Et que dire plus particulièrement du score du Front de gauche ?

Même si on était lucides, divers sondages nous avaient mis en garde, les résultats ne sont pas à la hauteur de ce qu’on ambitionnait. On reste à peu près dans les mêmes niveaux de résultats qu’en 2009 ; il n’y a pas de baisse forte mais ça ne fait pas le compte. Ainsi on perd, de très peu de voix, le poste de député européen de la région Nord-ouest. En même temps, de manière contrastée, au niveau de l’Europe, notre groupe parlementaire va se renforcer. Dans certains pays, qui subissent une austérité plus drastique encore, la gauche dite radicale progresse et le groupe devrait donc compter plus de députés européens.

Et maintenant ?

Il y a un travail d’analyse à mener, regarder au plus près dans certaines régions, certaines communes, ce qui s’est passé avec la montée du FN notamment. Mais il faut envoyer tout de suite un signe aux militants, il faut faire en sorte qu’ils s’y retrouvent. On sent bien, chez un certain nombre d’entre eux, militants communistes, Front de gauche, socialistes, de la colère, du désarroi ; il y a un effort de lucidité à faire, pour mesurer ce qui en train de se passer. En même temps, il faut qu’on soit en capacité de réagir, de dire : on est là, on ne se replie pas dans son coin, on ne rentre pas chacun chez soi. On est là, on résiste, on résiste au libéralisme, avec cette Europe qui est très à droite. On est là aussi pour construire l’espoir. Bref, on est là autant pour agir tout de suite sur des questions d’urgence et aussi pour refonder la gauche. Deux étapes qu’on doit montrer.
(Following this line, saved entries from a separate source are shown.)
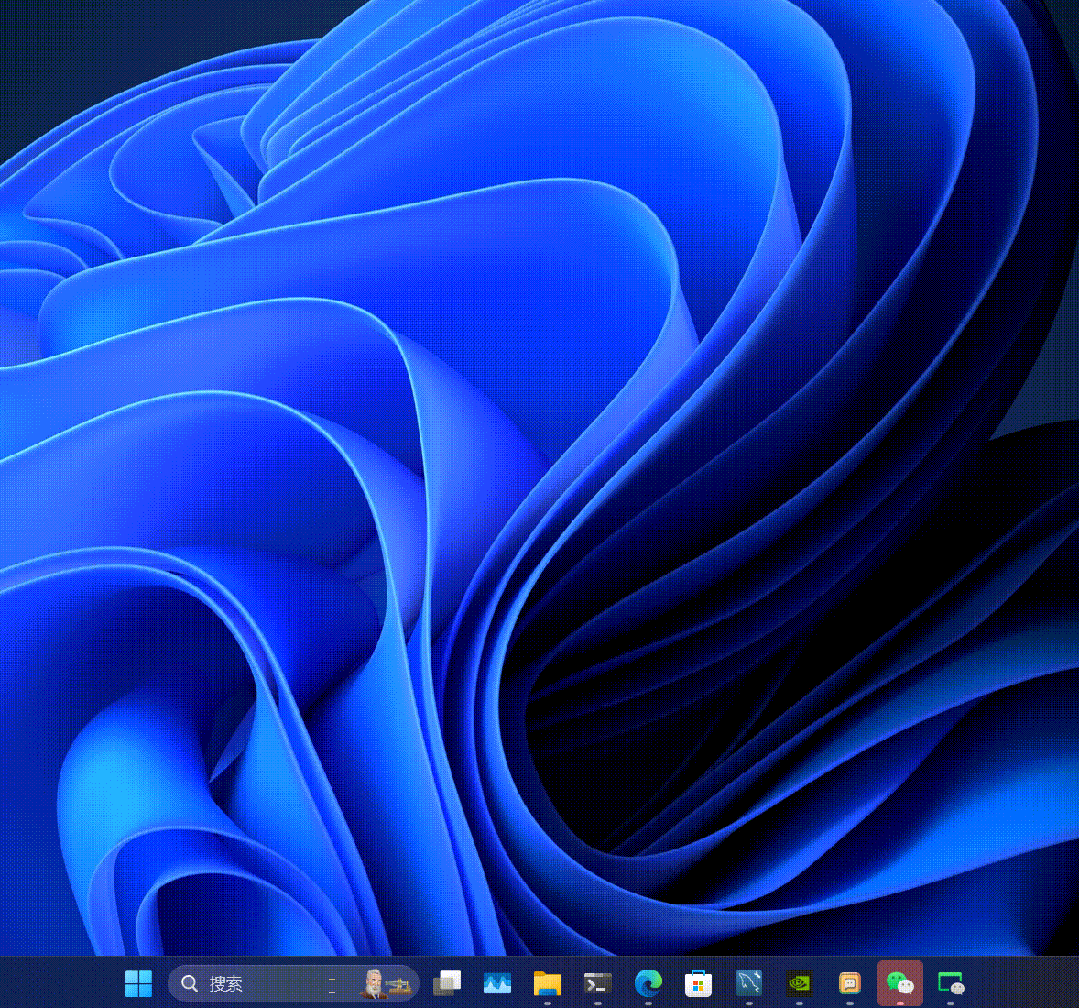The width and height of the screenshot is (1079, 1008).
Task: Open the NVIDIA app from taskbar
Action: click(799, 983)
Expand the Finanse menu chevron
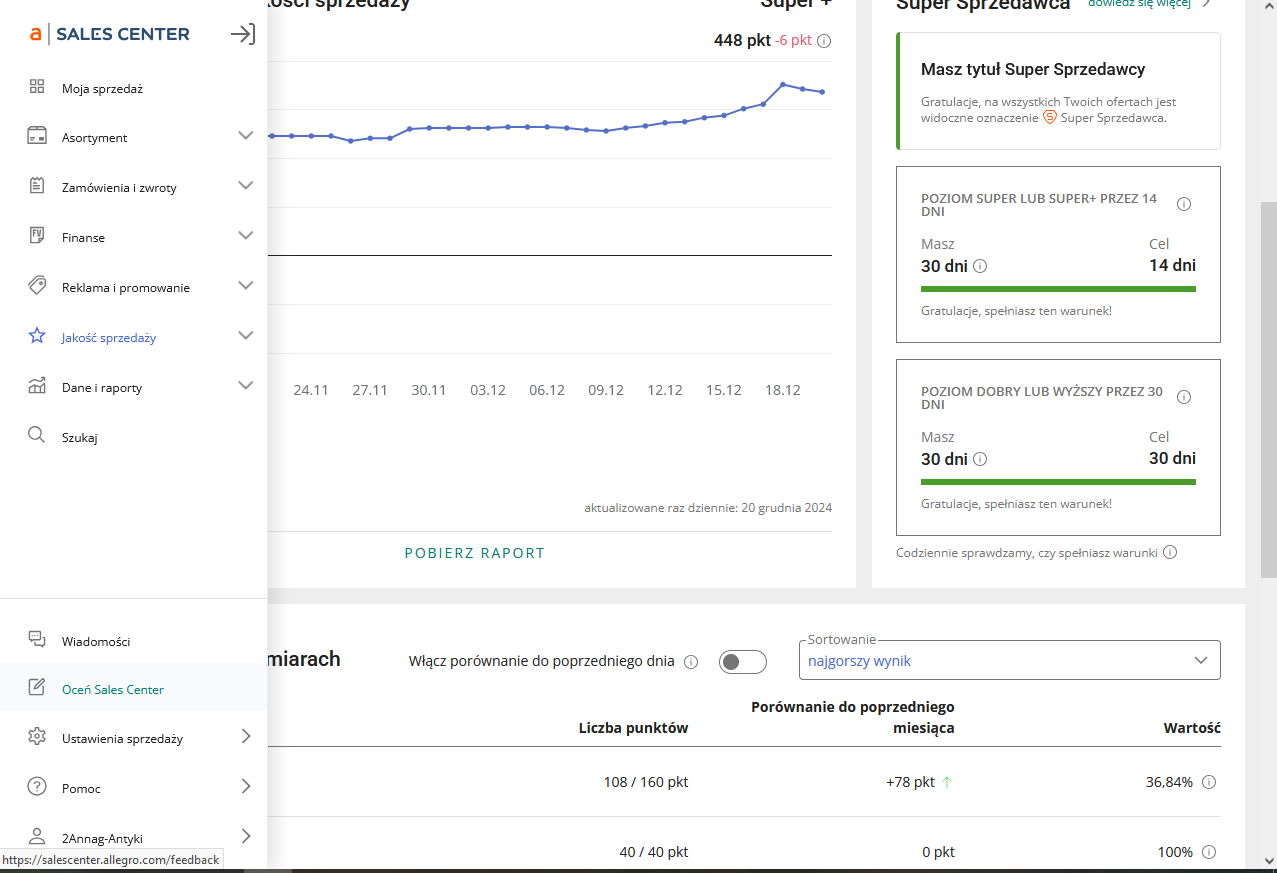 click(245, 236)
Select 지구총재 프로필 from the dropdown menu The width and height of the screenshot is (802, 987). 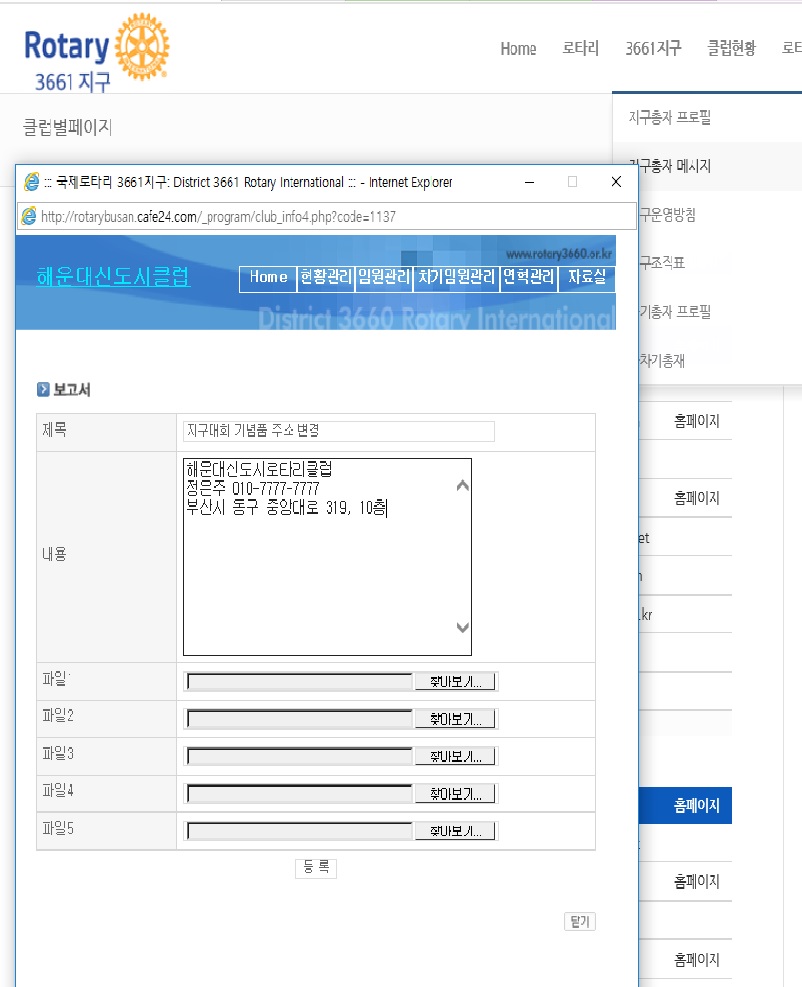coord(669,118)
Il y a des urgences à prendre à bras le corps, et sur lesquelles on peut rassembler du monde : la question de l’industrie. Le PCF travaille une prochaine convention sur l’industrie mais tout de suite, il y a la question d’Alstom où on peut s’adresser à beaucoup de monde. Va-t-on suivre la ligne du gouvernement ou trouver une solution pour garder Alstom dans le fleuron industriel français ? Il y a la question de la réforme ferroviaire, très contestée par les agents et que le gouvernement veut présenter dès juin ; je rappelle qu’il y a eu une forte manifestation, la semaine dernière, des cheminots dont on a trop peu parlé. Il y a la question des collectivités locales, des services publics locaux. Le gouvernement prépare une loi-cadre dès l’été, voilà encore une batailles d’urgence. Il y a toute la bataille contre les politiques d’austérité, qui a rassemblé du monde dans la rue le 12 avril : nous voulons lui donner une suite, le 21 juin, en rassemblant l’ensemble des personnalités concernées, en élargissant aussi à tous ceux qui veulent proposer une autre politique. Voilà un peu la feuille de route qu’on peut avoir, avec le souci de rassembler très largement tous ceux qui sont mécontents de la politique gouvernementale, qui sont désorientés et par les municipales et par les européennes, et ça fait du monde. Il ne faut pas les laisser dans une forme de résignation. Le peuple de gauche a besoin qu’on avance ses valeurs de gauche, et qu’on explore des réponses concrètes aux urgences sociales, écologiques, d’aujourd’hui.